### Dataset content:
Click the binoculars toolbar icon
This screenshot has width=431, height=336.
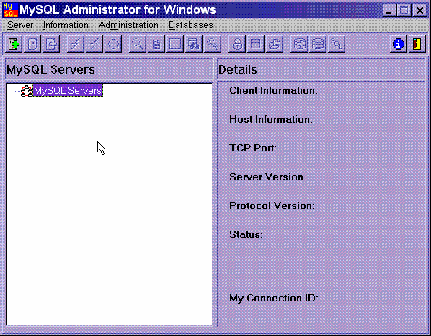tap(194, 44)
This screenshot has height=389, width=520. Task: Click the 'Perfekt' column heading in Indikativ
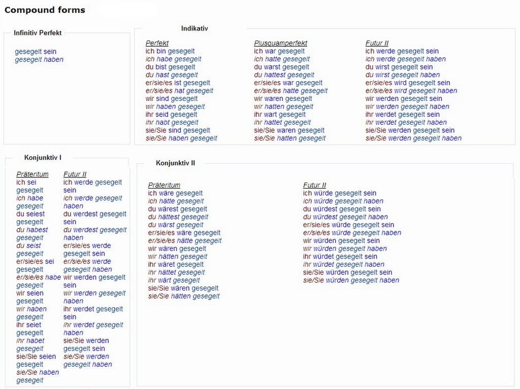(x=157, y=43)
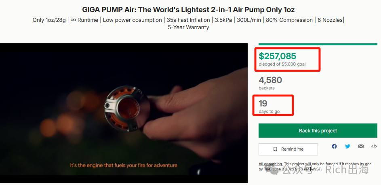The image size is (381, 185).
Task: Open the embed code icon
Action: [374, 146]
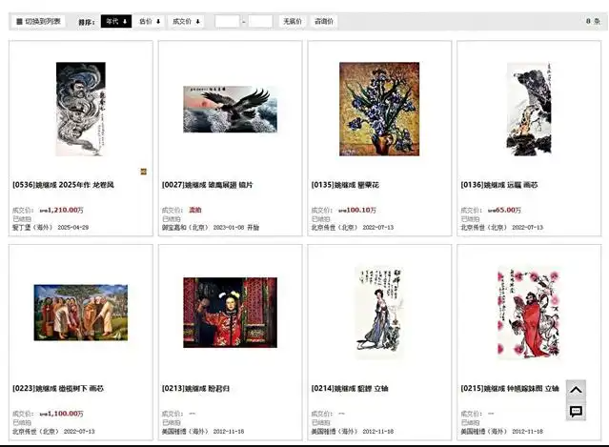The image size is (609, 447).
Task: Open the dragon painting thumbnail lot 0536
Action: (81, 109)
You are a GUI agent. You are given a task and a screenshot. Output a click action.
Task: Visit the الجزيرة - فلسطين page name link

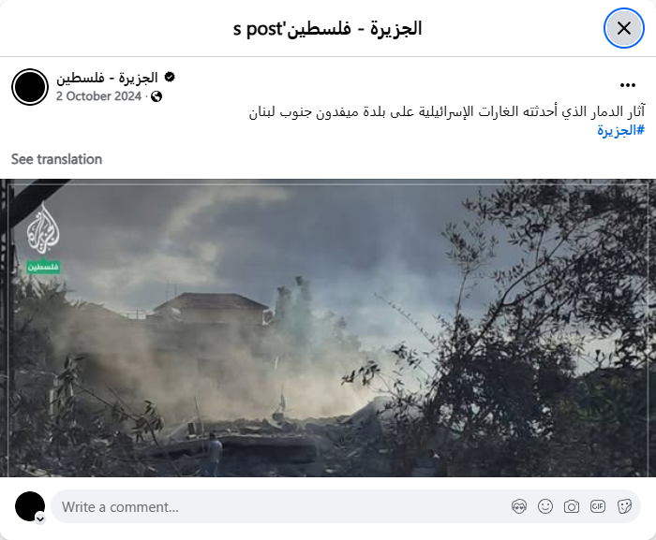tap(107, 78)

### Your assignment:
Please print the span that begins at the line holding "This screenshot has height=389, width=520." and ends at the last line of the data, both ends included, with no pictures.

### Exercise response:
This screenshot has height=389, width=520. Task: Click the 'Perfekt' column heading in Indikativ
(x=157, y=43)
The image size is (381, 185).
Task: Open the embed code icon
Action: [374, 146]
The image size is (609, 447).
Task: Open the dragon painting thumbnail lot 0536
Action: (81, 109)
You are a GUI agent. You are given a task and a screenshot. Output a click action.
Task: Visit the الجزيرة - فلسطين page name link

tap(107, 78)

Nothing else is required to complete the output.